Learning the Ropes: Bear Jams, Roving, and Visitors

As the weeks progress, I am gaining more confidence working the front desk and assisting visitors. I now know how to run the cash register, direct visitors toward campgrounds/lodges, and answer simple questions about the park and hikes. Normally people want to know what easy hikes we recommend, and by the end of the day I feel like a robot repeating information over and over again. For the most part I am only able to recommend hikes in our central section, until I learn the northern and southern hikes better.

A lot of visitors want us to tell them about the bears, and where they can see bears. We often have to explain that the bears are wild animals that move in and out of the park as they please, and that we don’t keep them in the park and we definitely don’t feed them. Since bears are the big attraction animals here, many visitors disregard the rules and will often try to get as close as possible to photograph the animals. This often causes “bear jams,” where cars stop in the middle of the road and attempt to observe or photograph a bear. I have only had to break up a small bear jam one time, and luckily it was early in the morning and there were not many people around. The bear was able to escape, somewhat undisturbed, into the forest. I wish visitors here were more respectful towards our wildlife and regulations.

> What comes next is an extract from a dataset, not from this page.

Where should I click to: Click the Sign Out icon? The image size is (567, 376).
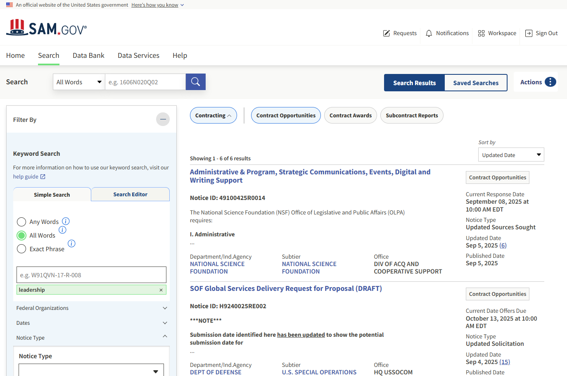tap(529, 33)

Roving is another part of the job that I’m still learning about. During a roving period, an on-duty ranger can go out to do any hike they want and just make informal contact with visitors on the trail. Rangers can carry extra water or snacks, and provide information to visitors that want to engage. Though I haven’t had a chance to rove by myself, I’ve been able to shadow some other rangers. This seems like a really fun part of the job, since working the desk or doing a program is mentally exhausting. I hope to be able to rove by myself soon!